The Outlook on Reform. Although stronger than the Canadian model, ``play-or-pay'' proposals are meeting significant opposition also. Given the uncertainty and fear of repeating the same mistake twice, such as the passage and repeal of the 1988 Medicare Catastrophic Act on an even grander scale, the Congress appears to be settling into a gridlock on comprehensive reform. Right now, the easiest thing to do is to take action on small group insurance reform and claim to be ``doing something'' constructive on medical care.

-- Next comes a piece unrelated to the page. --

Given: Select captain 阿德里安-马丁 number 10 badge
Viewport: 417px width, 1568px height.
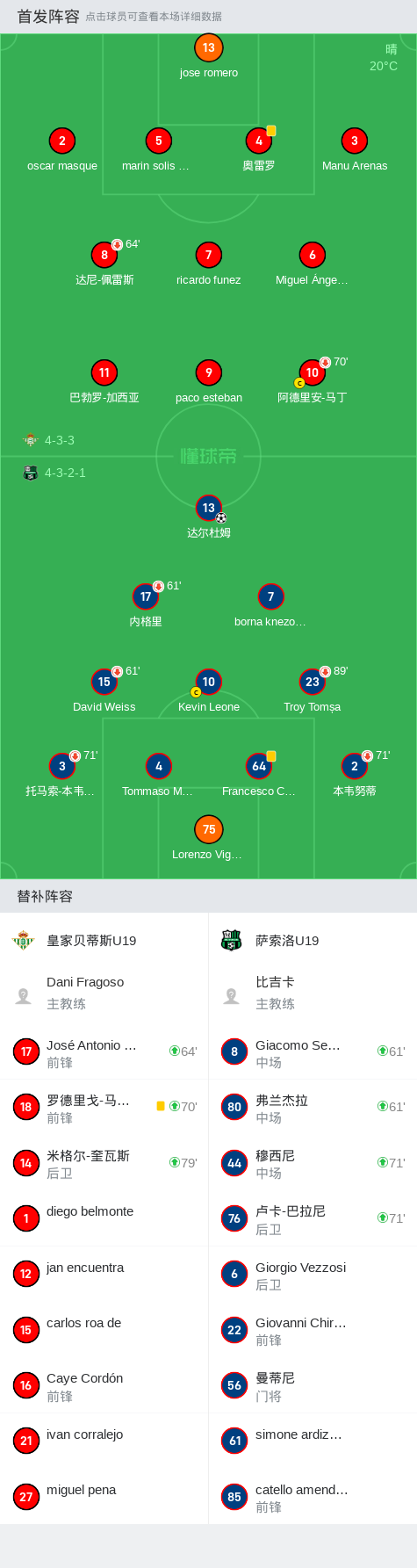Looking at the screenshot, I should tap(312, 372).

Home Health Agencies Seek Ban on Claims Sampling. The National Association of Home Care strongly supports legislation introduced by Rep. Matthew Rinaldo (D-NJ) and Rep.Edward Roybal (D-CA) (H.R. 2618) to prohibit fiscal intermediaries from calculating Medicare overpayments on the basis of claims sampling.

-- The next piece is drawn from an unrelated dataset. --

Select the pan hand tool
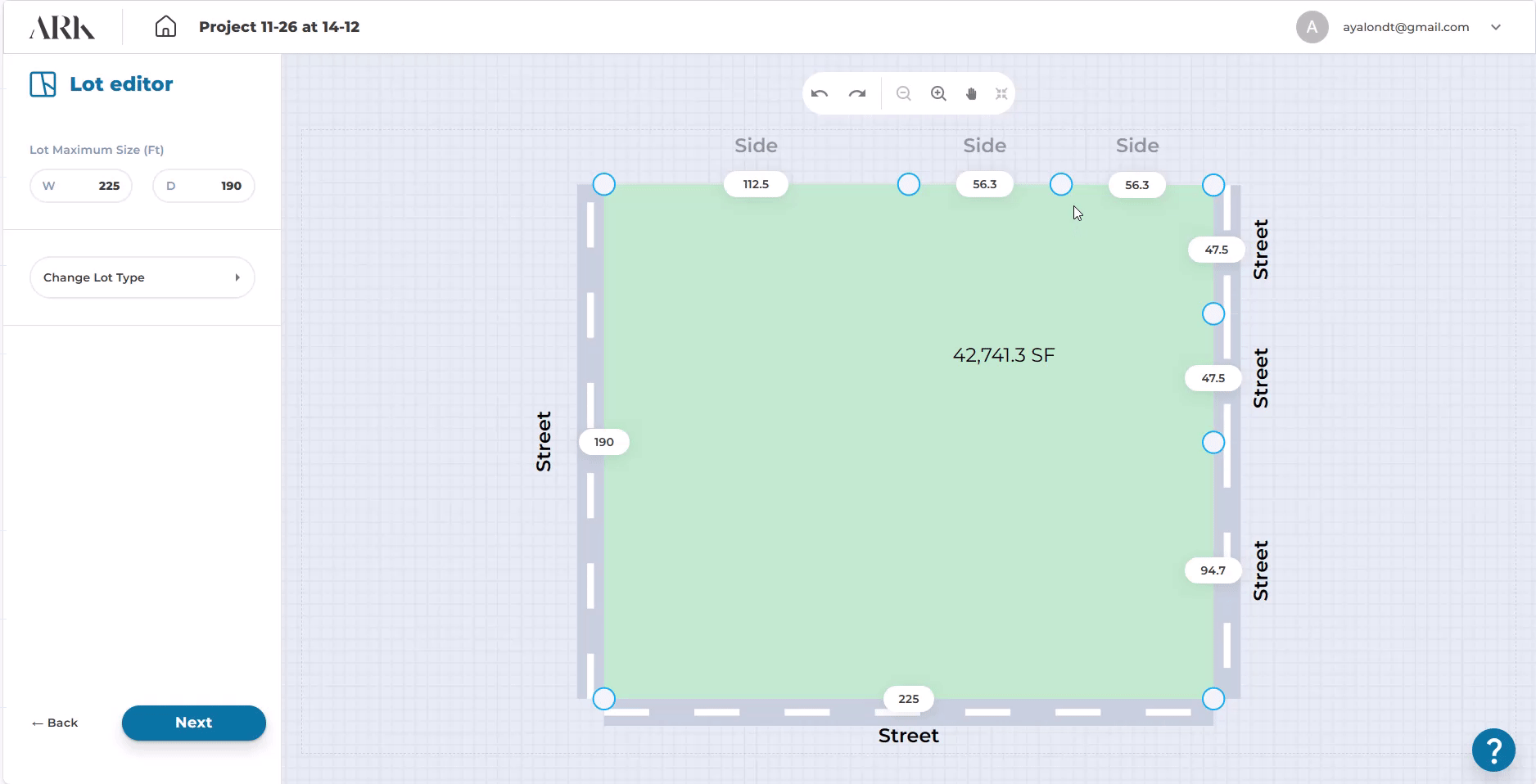Screen dimensions: 1536x784 point(971,93)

``A single claim denial can result in tens of thousands of dollars of payment disallowances,'' stated NAHC.

Because the intermediaries can insist on recoupment of funds before permitting an appeal, some home health agencies have been forced into bankruptcy.

Sampling has a ``chilling effect'' on agencies' willingness to provide services that might be denied. Claims for such services might turn up on an audit and result in recoupment of payments for other services.

The US Court of Appeals for the DC Circuit upheld the use of claims sampling in the case of Chavez County Home Health Services Inc. v. HHS, and the US Supreme Court denied review.

Passage of legislation is unlikely this year. In the mean- time, HCFA plans to implement an expanded sampling policy.

Better Enforcement Demanded for Charge Limits. Claiming that elderly patients are being ``terrorized'' by overcharges, senior advocacy groups demand more vigorous enforcement of limits on balance billing. The Senate Special Committee on Aging criticized HCFA for lax enforcement of Medicare's new limits. Senators Cohen (R-ME) and Pryor (D-AR) plan to introduce legislation clarifying the requirement to refund excess payments. The senators also have requested that HCFA review each claim submitted, rather than analyzing a random sample of claims as was previously done to enforce the MAACs (BNA's Medicare Report 4/10/92).

HCFA stated that 7,200 physicians (or 1.8% of nonpar- ticipating physicians) had received warnings about exceeding the balance billing limits during the last half of 1991. Seven have been referred to the Inspector General and could be fined $2,000 per case.

One institution complained that its efforts to comply with the law were stymied because it received the rates for 3,000 codes only two weeks ago. In at least one case, the carrier sent out an incorrect list of fees. If a refund is required on a large number of claims, an institution's billing department could be forced to shut down all other operations.